I have 2 (for presentation simplified) Dataframes:
table1_id | lat | long | table2_id |
---|---|---|---|
1 | 5.5 | 45.5 | |
2 | 5.2 | 50.2 | |
3 | 8.9 | 49.7 |
table2_id | lat | long |
---|---|---|
1 | 5.0 | 47.2 |
2 | 8.5 | 22.5 |
3 | 2.1 | 33.3 |
Table1 has >40000 rows. Table2 has 3000 rows.
What I want is to find the table2_id for each item in table 1 which has the shortest distance to its location using latitude/longitude and for the distance calculation I am using geopy.distance.

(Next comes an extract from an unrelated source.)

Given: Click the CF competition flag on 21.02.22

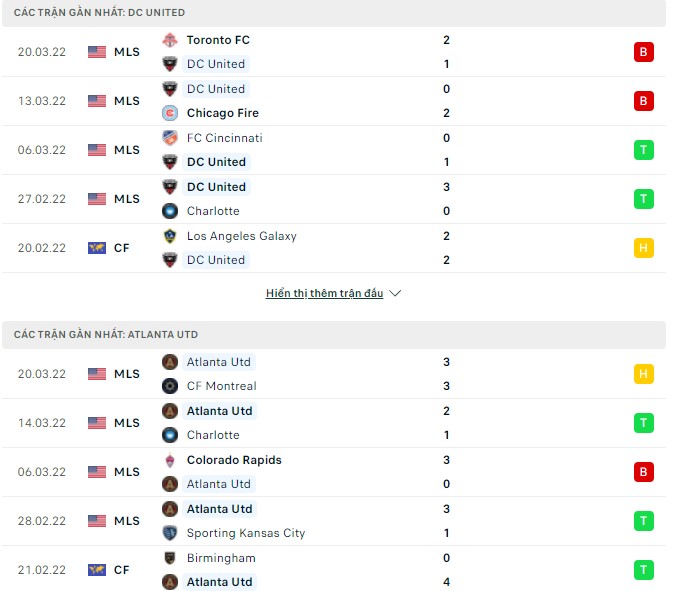Looking at the screenshot, I should coord(97,570).
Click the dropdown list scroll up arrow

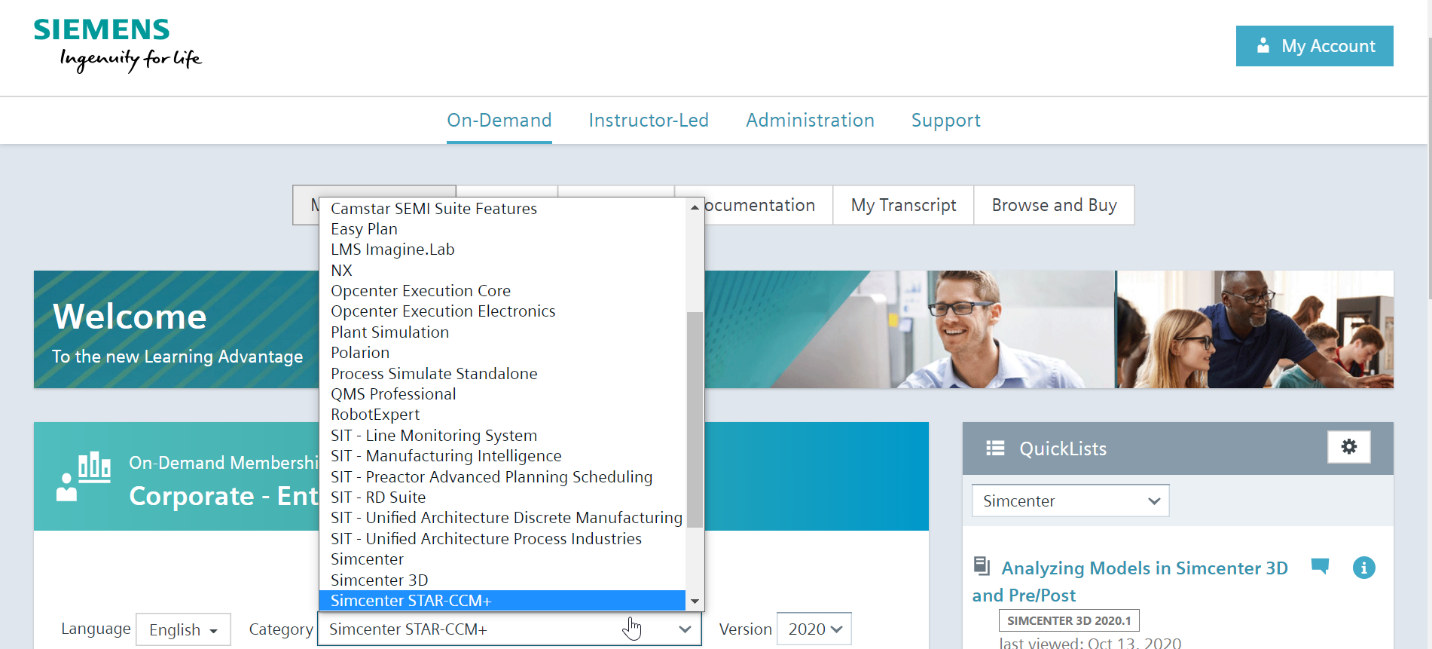(694, 208)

To do this the slow way is to iterate over each coordinate in table1 and for each of those iterate over all rows of table 2 to find the minimum. Which is very slow using DataFrame.iterrows() or DataFrame.apply.
Would look somewhat like that:
for idx, row in table1_df.iterrows():
location1 = (row["lat"], row["long"])
min_table2id = 0
min_distance = 9999999
for idx2, row2 in table2_df.iterrows():
location2 = (row2["lat"], row2["long"])
distance = geopy.distance.geodesic(location1, location2).km
if distance < min_distance:
min_distance = distance
min_table2id = row2[table2_id]
row[table2_id] = min_table2id
I've only done simple things over smaller dataset where speed was never a problem, but this is going for minutes, which was somewhat expected by those 2 for loops over that large of a table.
I am not too familiar with vectorization (only used it to manipulate single columns in a dataframe) and was wondering if there is a good way to vectorize this, or speed it up in another way. Thanks!